- Exercise prompt: Down to the last line, reproduce the data that follows, but skip the pictures.

- Records for the exercise:
== Segment start ==

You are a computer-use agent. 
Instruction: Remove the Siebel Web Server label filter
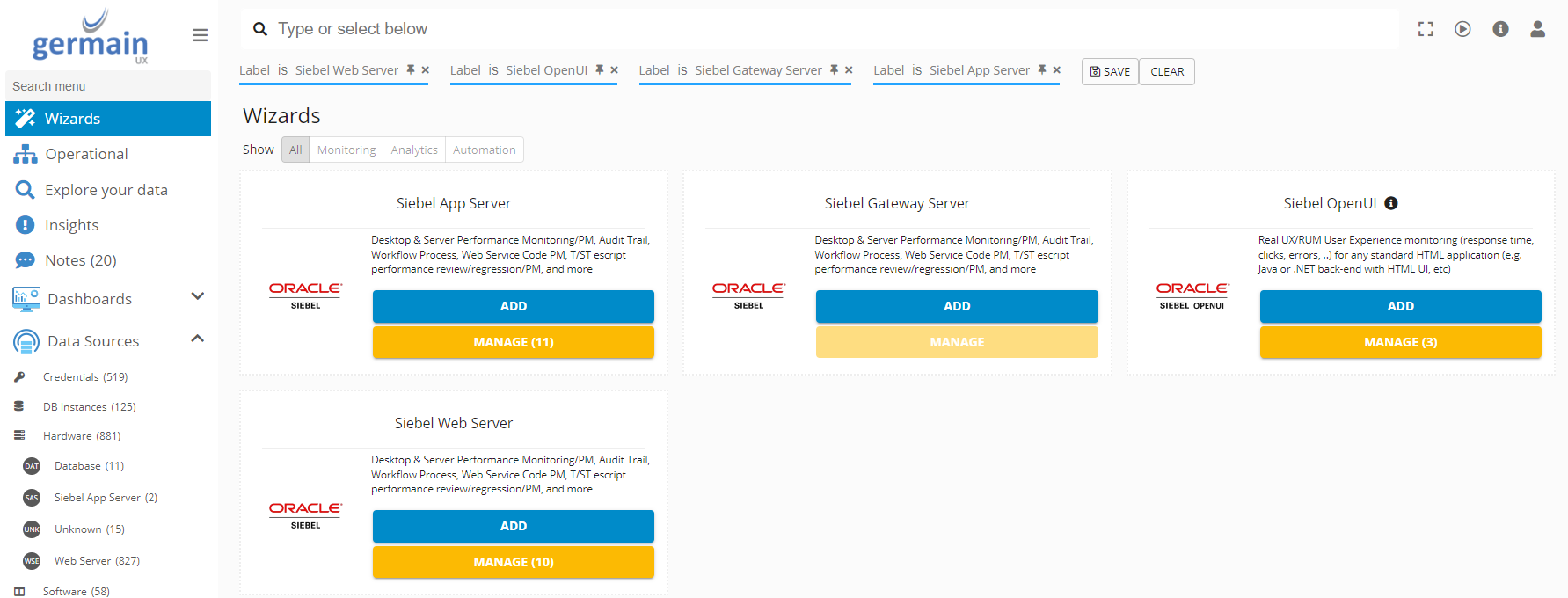pos(426,70)
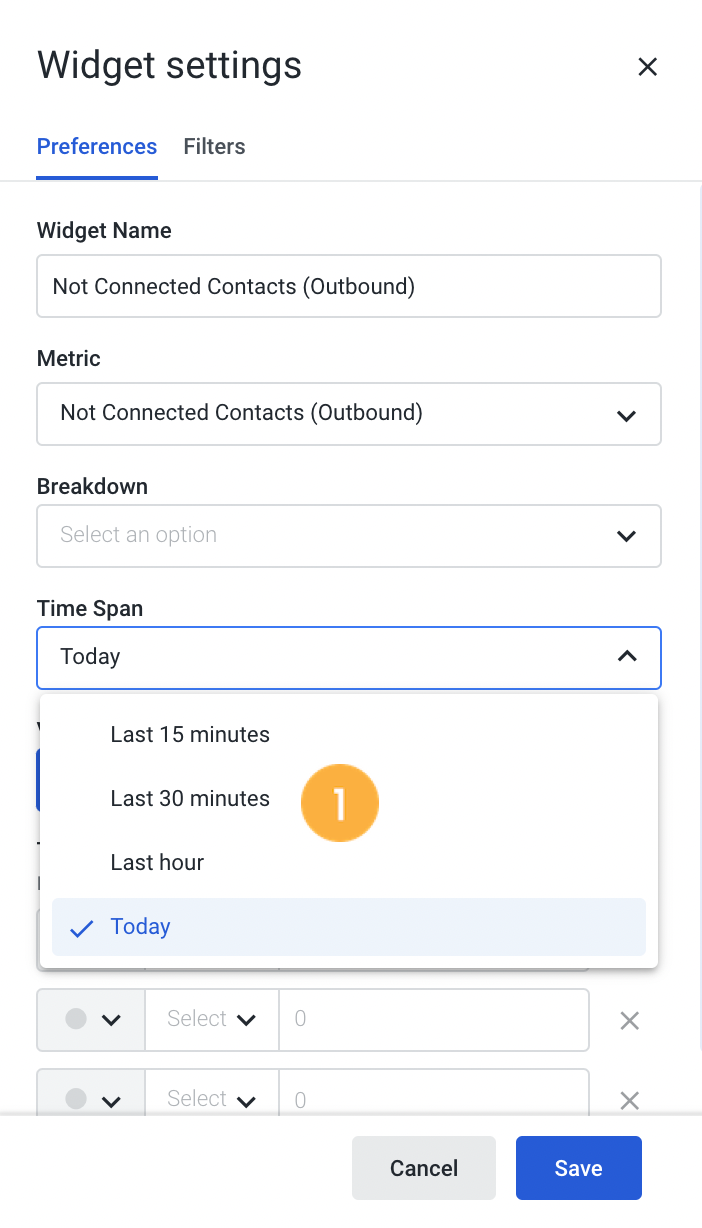Click the Cancel button
Image resolution: width=702 pixels, height=1228 pixels.
point(424,1168)
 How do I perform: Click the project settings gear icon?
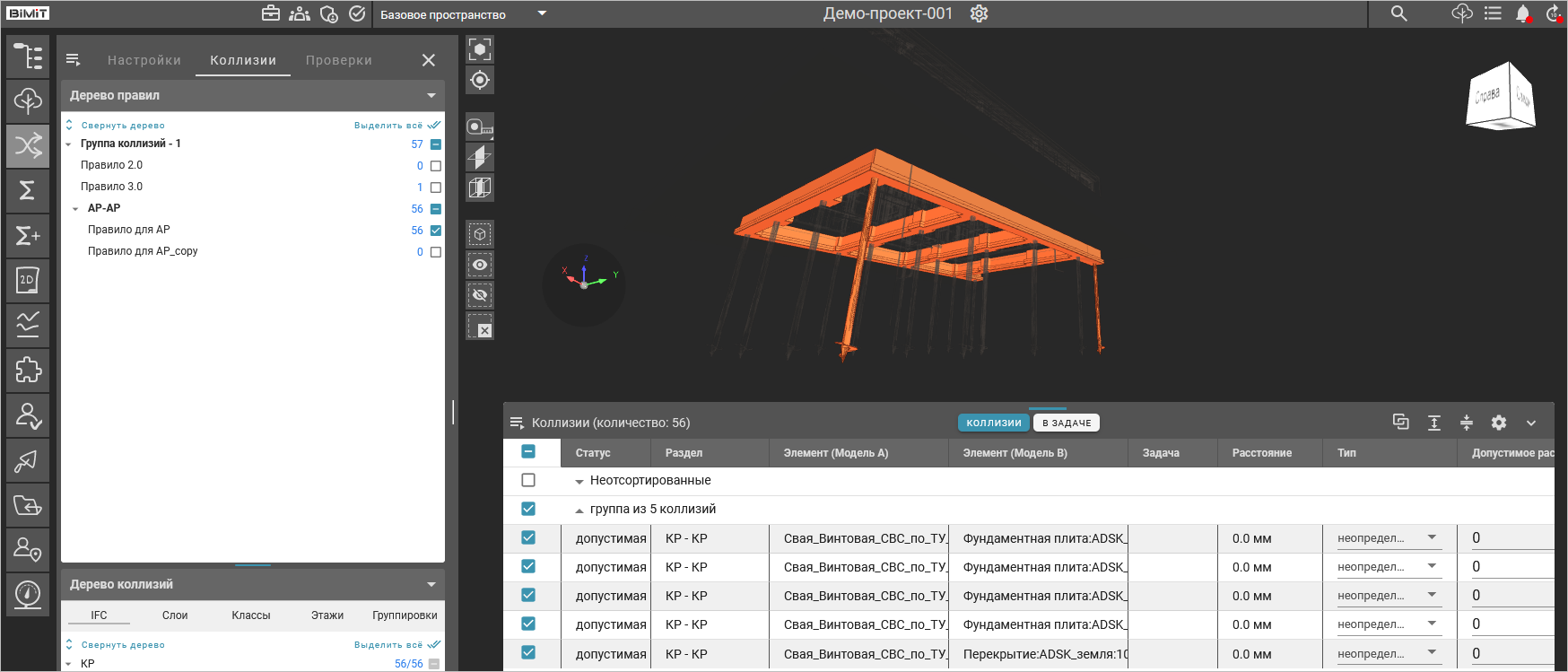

== Segment end ==

- Exercise solution:
You are a computer-use agent. 
Instruction: Remove the Siebel Web Server label filter
pos(426,70)
Click the Cancel button
Image resolution: width=702 pixels, height=1228 pixels.
point(424,1168)
 How do I perform: Click the project settings gear icon?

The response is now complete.